Das Schreiben vom 20. April bringt die Unterstützung für einen privaten Gesetzesentwurf zum Ausdruck, der verhindern soll, dass medizinische Sterbehilfe auf Personen ausgeweitet wird, deren einzige zugrundeliegende Erkrankung eine psychische Krankheit ist.
Diese Änderung soll im kommenden März in Kraft treten, während ein parlamentarischer Ausschuss derzeit prüft, ob Kanada dafür bereit ist.
Erzbischof Frank Leo forderte den Premierminister auf, den Liberalen Abgeordneten die freie Abstimmung über den privaten Gesetzesentwurf zur Einschränkung von MAiD zu ermöglichen.

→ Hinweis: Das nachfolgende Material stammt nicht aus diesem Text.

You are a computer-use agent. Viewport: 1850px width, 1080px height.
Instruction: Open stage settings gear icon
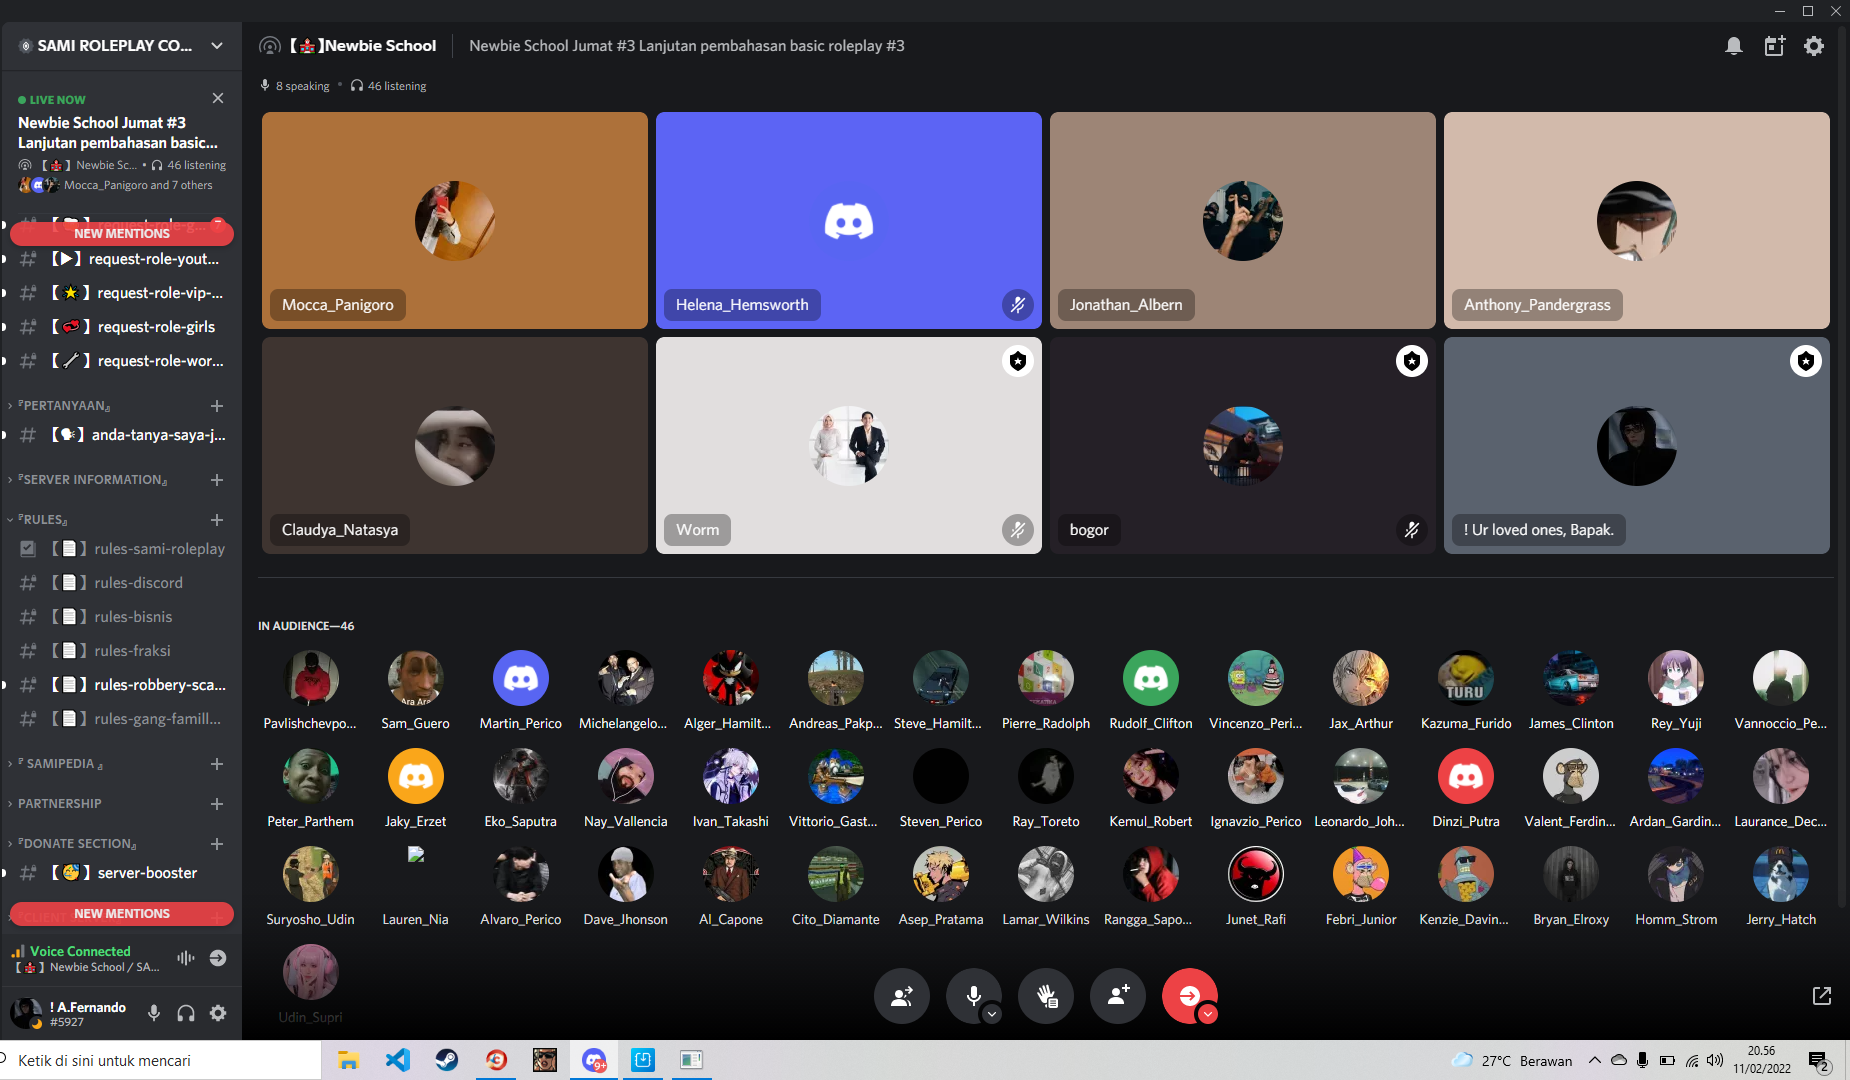1814,46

Darüber hinaus bat er Carney und Justizminister Sean Fraser, eine weitere Ausweitung der Sterbehilfegesetze zu überdenken und stattdessen Palliativversorgung sowie Unterstützung für Betroffene in den Vordergrund zu stellen.
Das Büro von Carney verweigerte jegliche Stellungnahme zu dem Brief oder den Plänen seiner Regierung bezüglich der Sterbehilfe.